As companies grow and scale, there are points in the business lifecycle when clearly articulating a brand strategy is critical to success. Brand strategy provides clarity and consistency to customers and employees. When companies prepare for a merger, a new market entry, or building out a marketing department for the first time, this clarity and consistency is an indispensable tool.
If you want to build a brand that really lasts, having a message that lives with one person is a dangerous thing. Ken Meyers, founder of the Smartfood brand, which he sold to Frito Lay, discussed why getting other viewpoints is critical to creating an impactful message that resonates with a wider and more enduring audience.
Leaders should think of their brand like a flag or a badge. A brand is a way to deliver a message that they want other people to absorb and embrace. And a big leadership lesson is that just because a message that you personally created resonates with you, it does not mean that it will resonate with others.
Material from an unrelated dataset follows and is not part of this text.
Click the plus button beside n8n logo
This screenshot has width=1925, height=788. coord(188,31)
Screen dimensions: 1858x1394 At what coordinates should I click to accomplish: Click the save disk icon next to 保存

How do you make getting your employees to live out your brand and culture a “want-to-do” instead of a “supposed-to-do” for your team? Ruth Lund, President of the Legacy Center, Meghan Lynch, CEO of Six-Point Creative, and Ken Meyers, founder of the Smartfood brand, discuss how to successfully develop a culture of advocacy instead of a culture of compliance.
As Ken said, “You can write anything down, you can think anything up, but if it is not followed through on, if it is not really injected into the blood of the organization, such that it becomes a living, breathing mission, a living, breathing set of mile markers and guard rails, that everyone has absorbed internalized and cleaved to then it's up no real value.”